Page extract:

▼

The Effects of Workers' Compensation Benefits on Time Off Work, Medical Care, Health Outcomes and Welfare
thesisposted on 01.05.2020, 00:00 by Lu G. Jinks
This paper estimates how increases in the workers' compensation income benefits affect disability duration, medical care utilization, and health outcomes. Additionally, it assesses the welfare effect associated with the current benefit policy. Workers' compensation insurance provides income benefits if a workplace injury causes an employee to miss work. Looking at administrative claims data from self-insured companies from 2004 to 2016, I estimate the effects using variation in income benefits caused by the 2007 New York workers' compensation reform. I find that a 10 percentage point increase in the wage replacement rate led to an additional 3.4 days off work, implying that the duration-benefit elasticity is 0.53. However, medical care utilization did not increase as a result of expanded benefits and delayed return to work, and workers' health outcomes remained the same when they were on workers' compensation disability leave. Upon return to work, each extra day off work decreased the hazard rate of getting re-injured by 2.9 percent. Given these estimates, I find that the current benefit level in New York is close to optimal. Specifically, a $1 increase in the weekly benefits would increase a worker's utility by the equivalent of a 3.2 cent increase in the weekly wage.

▲

Exercise instructions:
Using the workers' compensation abstract, answer the following:
(a) Which years does the administrative claims data span?
(b) What duration-benefit elasticity does the 10 percentage point increase in the wage replacement rate imply?
(c) After return to work, by what percentage did each extra day off work decrease the hazard rate of re-injury?

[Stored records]
▼

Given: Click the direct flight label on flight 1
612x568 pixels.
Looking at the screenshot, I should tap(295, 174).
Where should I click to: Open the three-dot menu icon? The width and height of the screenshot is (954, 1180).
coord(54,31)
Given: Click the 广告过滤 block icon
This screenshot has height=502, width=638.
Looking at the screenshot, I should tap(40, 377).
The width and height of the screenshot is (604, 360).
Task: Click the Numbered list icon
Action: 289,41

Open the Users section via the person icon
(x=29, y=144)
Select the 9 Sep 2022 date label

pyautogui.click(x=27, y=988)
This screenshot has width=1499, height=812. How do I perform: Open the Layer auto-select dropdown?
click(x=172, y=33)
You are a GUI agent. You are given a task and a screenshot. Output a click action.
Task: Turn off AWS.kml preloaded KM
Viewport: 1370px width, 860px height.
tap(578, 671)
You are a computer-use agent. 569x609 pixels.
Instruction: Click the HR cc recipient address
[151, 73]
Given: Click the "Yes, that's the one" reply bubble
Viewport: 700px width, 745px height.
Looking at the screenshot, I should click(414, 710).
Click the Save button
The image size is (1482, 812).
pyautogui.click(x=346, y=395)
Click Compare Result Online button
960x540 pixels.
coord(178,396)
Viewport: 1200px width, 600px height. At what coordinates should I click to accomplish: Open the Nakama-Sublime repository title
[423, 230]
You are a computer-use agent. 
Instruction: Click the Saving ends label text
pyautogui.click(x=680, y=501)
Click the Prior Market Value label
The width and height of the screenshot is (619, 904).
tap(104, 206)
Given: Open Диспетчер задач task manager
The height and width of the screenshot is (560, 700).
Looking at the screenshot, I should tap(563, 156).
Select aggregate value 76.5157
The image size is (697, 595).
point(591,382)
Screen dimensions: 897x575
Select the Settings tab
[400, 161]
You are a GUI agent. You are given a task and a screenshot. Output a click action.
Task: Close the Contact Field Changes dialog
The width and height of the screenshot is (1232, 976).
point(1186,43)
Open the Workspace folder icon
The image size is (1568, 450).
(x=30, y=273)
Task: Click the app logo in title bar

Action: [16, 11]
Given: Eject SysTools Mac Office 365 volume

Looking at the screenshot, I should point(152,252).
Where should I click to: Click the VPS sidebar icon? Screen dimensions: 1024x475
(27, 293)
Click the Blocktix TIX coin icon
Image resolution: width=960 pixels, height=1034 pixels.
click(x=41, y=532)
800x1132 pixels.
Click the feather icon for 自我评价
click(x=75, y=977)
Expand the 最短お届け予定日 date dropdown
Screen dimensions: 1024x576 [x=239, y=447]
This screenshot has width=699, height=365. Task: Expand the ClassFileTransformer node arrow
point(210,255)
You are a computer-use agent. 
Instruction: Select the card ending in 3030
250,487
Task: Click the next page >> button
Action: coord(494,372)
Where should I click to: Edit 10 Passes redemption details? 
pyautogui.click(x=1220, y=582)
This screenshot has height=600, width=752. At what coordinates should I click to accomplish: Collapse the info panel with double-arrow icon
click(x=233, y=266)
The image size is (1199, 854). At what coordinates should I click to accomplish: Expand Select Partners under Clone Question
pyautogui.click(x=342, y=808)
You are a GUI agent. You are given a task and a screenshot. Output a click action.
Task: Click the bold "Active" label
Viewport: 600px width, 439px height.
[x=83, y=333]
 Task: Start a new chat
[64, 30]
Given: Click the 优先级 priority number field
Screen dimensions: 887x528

▲

Solution:
(a) 2004 to 2016
(b) 0.53
(c) 2.9 percent